Saved data entries
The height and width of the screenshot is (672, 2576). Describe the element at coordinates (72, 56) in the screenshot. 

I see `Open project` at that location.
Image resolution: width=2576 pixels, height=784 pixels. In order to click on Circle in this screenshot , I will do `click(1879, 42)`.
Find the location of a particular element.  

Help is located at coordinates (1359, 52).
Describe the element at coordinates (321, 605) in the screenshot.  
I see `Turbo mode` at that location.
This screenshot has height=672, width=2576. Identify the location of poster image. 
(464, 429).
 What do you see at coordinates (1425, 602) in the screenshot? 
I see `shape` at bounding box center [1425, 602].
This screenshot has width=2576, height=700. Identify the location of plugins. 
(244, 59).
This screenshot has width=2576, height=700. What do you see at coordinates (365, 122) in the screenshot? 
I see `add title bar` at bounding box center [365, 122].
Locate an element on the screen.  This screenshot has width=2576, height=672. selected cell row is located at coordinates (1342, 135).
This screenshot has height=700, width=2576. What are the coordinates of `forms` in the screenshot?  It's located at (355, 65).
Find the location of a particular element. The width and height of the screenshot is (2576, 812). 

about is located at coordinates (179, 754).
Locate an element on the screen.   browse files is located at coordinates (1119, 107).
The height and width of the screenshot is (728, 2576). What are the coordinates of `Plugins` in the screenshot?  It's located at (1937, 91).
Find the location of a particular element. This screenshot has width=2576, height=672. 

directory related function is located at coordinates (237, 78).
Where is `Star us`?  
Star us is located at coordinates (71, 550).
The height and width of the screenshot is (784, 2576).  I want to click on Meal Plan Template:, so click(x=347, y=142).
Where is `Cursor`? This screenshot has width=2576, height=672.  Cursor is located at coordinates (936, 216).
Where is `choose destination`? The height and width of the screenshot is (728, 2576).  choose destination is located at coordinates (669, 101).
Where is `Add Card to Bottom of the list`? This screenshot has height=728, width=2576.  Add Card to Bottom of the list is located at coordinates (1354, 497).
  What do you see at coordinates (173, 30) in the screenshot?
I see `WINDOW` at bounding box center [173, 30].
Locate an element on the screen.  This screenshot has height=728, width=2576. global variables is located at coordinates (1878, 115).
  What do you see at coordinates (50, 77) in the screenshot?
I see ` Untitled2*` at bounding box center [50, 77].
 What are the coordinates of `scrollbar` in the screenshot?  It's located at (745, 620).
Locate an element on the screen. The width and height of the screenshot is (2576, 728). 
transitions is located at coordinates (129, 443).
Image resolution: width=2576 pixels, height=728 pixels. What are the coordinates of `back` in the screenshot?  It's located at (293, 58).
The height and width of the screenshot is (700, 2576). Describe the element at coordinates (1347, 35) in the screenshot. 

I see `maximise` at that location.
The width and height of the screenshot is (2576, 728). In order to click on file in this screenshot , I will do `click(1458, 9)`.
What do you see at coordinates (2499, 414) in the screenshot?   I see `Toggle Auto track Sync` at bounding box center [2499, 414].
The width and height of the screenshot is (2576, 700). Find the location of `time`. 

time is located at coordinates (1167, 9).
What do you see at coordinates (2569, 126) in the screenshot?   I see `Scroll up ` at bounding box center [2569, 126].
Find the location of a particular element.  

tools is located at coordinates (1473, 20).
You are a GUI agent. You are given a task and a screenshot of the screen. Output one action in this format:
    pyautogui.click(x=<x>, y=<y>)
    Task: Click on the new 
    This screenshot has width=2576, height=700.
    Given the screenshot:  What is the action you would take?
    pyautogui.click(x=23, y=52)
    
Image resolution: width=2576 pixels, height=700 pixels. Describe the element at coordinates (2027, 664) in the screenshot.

Task statement:
Locate every line in the rows above that contains the string "Where" and copy each of those lines.

Task answer:
Where is `Star us`?  
Where is `Cursor`? This screenshot has width=2576, height=672.  Cursor is located at coordinates (936, 216).
Where is `choose destination`? The height and width of the screenshot is (728, 2576).  choose destination is located at coordinates (669, 101).
Where is `Add Card to Bottom of the list`? This screenshot has height=728, width=2576.  Add Card to Bottom of the list is located at coordinates (1354, 497).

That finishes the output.